Round 3 saw the return of the Rivalry Round, and possibly the most anticipated Showdown in history, against a Port Adelaide side which had lost the first 2 rounds of the season: firstly against the reigning champs Geelong at AAMI Stadium, and then in a match that they were predominantly tipped to win against the Swans at the SCG. With the Crows having won 6 of their last 7 Showdowns, a win in Showdown XXIV would square the ledger with 12 Showdown victories each. The clash was probably one of the most M rated Showdowns in history, even more so than the one near the end of season 2006 which saw Trent Hentschell go down with a serious knee injury and out for the entire 2007 season. The Crows managed to attain a 16-point lead late in the match, before Port made one last scoring surge. However, the Crows held firm, and managed to hold the victory by 6 points (85–79) as the home crowd of over 45,000 went into a frenzy after the final siren had sounded.

The following week, round 4, Adelaide had a bad day and struggled in a 44-point loss to Hawthorn in Launceston (114–70). They bounced back to win four straight games, with the help of three of those games being played at home.

Round 5 saw a 17-point win over Fremantle at home (88–71), round 6 a 30-point win over Carlton at the MCG (111–81), round 7 a 33-point win over North Melbourne at home (107–74), and round 8 a 76-point thrashing of Melbourne at home (150–74).

In the Round 8 victory against Melbourne at AAMI stadium, Brett Burton took one of the greatest marks in Crows history at the Northern end of the ground in the final quarter where he climbed the shoulders of an opponent and grabbed the ball into his chest before falling hard to the ground. After the win against Melbourne, Adelaide stood 5–0 at home for the first time ever in its history.

The Crows looked to continue their winning streak against a struggling, but hard to beat West Coast Eagles in a tough trip to Subiaco Oval in Round 9. However, inaccurate kicking cost the Crows dearly and they never managed to get back into the game after a slow start. With a tendency that continues to bewilder fans, the Crows again managed to find a way to lose the 'unlosable' game, in their red uniforms, eventually going down by 50 points to the team they destroyed by 76 points just 7 rounds previously (97–47).

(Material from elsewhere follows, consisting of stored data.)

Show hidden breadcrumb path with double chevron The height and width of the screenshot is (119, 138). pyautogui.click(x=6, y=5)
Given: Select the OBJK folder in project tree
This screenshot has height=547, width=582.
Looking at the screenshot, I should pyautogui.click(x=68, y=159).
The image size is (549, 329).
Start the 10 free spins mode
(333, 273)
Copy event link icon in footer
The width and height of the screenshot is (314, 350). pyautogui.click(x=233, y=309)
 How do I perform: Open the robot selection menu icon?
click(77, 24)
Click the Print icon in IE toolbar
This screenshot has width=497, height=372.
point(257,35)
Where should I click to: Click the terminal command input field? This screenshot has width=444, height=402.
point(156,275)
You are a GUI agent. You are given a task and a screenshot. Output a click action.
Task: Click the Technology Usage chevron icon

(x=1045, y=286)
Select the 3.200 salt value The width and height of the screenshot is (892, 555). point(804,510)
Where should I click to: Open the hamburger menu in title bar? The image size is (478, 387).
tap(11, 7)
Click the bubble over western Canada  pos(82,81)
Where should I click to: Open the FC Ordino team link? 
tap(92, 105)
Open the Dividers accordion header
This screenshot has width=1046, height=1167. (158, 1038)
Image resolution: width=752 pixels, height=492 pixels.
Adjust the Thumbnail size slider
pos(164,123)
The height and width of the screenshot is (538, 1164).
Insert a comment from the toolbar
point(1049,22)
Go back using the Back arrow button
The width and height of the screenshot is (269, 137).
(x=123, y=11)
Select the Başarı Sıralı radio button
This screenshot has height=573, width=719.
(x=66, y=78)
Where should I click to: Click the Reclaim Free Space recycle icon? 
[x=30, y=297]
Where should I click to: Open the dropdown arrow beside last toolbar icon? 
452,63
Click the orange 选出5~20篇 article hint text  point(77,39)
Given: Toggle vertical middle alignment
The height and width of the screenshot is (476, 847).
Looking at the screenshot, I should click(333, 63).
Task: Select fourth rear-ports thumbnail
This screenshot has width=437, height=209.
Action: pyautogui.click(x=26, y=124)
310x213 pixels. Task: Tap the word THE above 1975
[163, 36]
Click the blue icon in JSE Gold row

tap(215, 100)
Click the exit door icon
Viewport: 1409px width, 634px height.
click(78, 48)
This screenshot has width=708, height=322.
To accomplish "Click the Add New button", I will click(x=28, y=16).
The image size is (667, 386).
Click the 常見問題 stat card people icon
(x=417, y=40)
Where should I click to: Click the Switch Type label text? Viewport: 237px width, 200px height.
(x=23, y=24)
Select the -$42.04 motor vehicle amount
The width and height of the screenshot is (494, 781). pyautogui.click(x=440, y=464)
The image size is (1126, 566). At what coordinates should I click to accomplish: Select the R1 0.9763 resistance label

In round ten of the 2008 season the Adelaide Crows overcame the Essendon Bombers in a close and hard fought match, finally coming out winners by five points: 74 – 69. Poor goal kicking accuracy was the main reason for the game being so close, with the main culprits being Brett Burton, Simon Goodwin and Jason Porplyzia. Scott Thompson was one of Adelaide's key players getting 33 possessions in the midfield and providing a lot of drive going forward. Burton was reported for a head-high bump to Essendon's Henry Slattery and was subsequently offered, and accepted, a two-match ban by the AFL's match-review committee.

Round eleven saw the Crows return to the MCG to face the under-performing Richmond in their red clash jumper yet again. Continuing a worrying trend in matches away from home, Adelaide started slowly and were fortunate to only trail by 14 points at half-time. After the long-break, however, the Crows woke from their slumbering style and proceeded to kick 15 goals to 5 in the second half, to run out easy winners by 50 points (146–96). Bernie Vince had 30 disposals, Scott Thompson kicked 6 goals, and Ivan Maric stepped up to dominate the ruck against the more experienced Simmonds.

At the halfway point in the season, Adelaide had an 8–3 record with a percentage of 120.90, and sat two points clear of Sydney in fourth spot on the premiership ladder. Home record: played 6, won 6; away record: played 5, won 2.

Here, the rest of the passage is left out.